Aiming at the realization of a liquid crystal optical device capable of large diameter and low voltage drive, the Frenel portion of the Frenel structure liquid crystal optical device shown in Example 3 has a three-stage structure, and is further centered as shown in Example 4. A pair of the outermost concentric electrodes in the liquid crystal optical device and the innermost concentric electrodes of the electrode group of the Frenel portion arranged outside the concentric electrodes, and each concentric electrode arranged outside the outermost concentric electrodes. The outermost electrode of the electrode group and the innermost electrode of the Frenel part electrode group arranged on the outer side of the electrode group, and the adjacent outermost and innermost electrode pairs of each adjacent electrode group and the outermost of the whole. A liquid crystal optical device in which the electrodes were arranged at a position of 10 µ m from the liquid crystal layer side in the transparent insulating layer was produced.

Here, the RDP85475 liquid crystal is used as in the other examples, the liquid crystal layer thickness is 100 μm, the transparent insulating layer thickness is 80 μm, the width of the concentric electrodes is 100 μm, the electrode spacing is 50 μm, and the diameter of the central liquid crystal optical device. Is 9.9 mm, and the diameter of the entire liquid crystal optical device is 19.6 mm. Here, as described in Example 4, the widths of the concentric electrodes adjacent to the electrodes arranged on the liquid crystal layer side are slightly widened so that these electrodes overlap each other.

In the electrode structure shown in FIG. 8, the voltages V1 and V2 applied to each electrode. The voltage applied to V3, V4 and the innermost electrode of each frennel portion and the adjacent electrode is V5, V6, and the voltage applied to the outermost electrode and the adjacent electrode of each frennel portion is V4, V3. A voltage was applied to and held on the electrodes of the manufactured liquid crystal optical device under the following conditions, and the optical phase difference distribution characteristics were measured. (conditions)
V1 = 1.02V
V2 = 2.00V
V3 = 14.00V
V4 = 3.40V
V5 = 1.02V
V6 = 1.40V
And said. Here, the frequencies are all 1 kHz.

The optical phase difference distribution characteristics are shown in FIG. 9A so that the distribution characteristics of the optical phase difference in each adjacent Fresnel portion are the characteristics obtained by extrapolating the optical phase difference distribution characteristics of the liquid crystal optical device at the approximate center. It is shown in FIG. 9 (B). We were able to realize a liquid crystal optical device with an overall lens power of about 2 diopters.

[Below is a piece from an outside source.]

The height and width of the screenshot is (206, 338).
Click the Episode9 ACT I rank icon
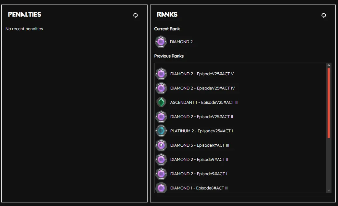click(161, 174)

The drive voltage can be reduced most if the transparent insulating layer between the electrode arranged on the liquid crystal layer side and the liquid crystal layer is eliminated so that the electrode is in contact with the liquid crystal layer only through the alignment film. Due to the sudden change in the potential distribution between them, a region called dispersion, in which the molecular orientation is reversed, may appear and the optical characteristics may deteriorate. This effect becomes remarkable in the region where the direction in which the liquid crystal molecules rise with respect to the substrate surface and the force exerted by the orientation effect of the liquid crystal molecules due to the electric field are opposite to each other.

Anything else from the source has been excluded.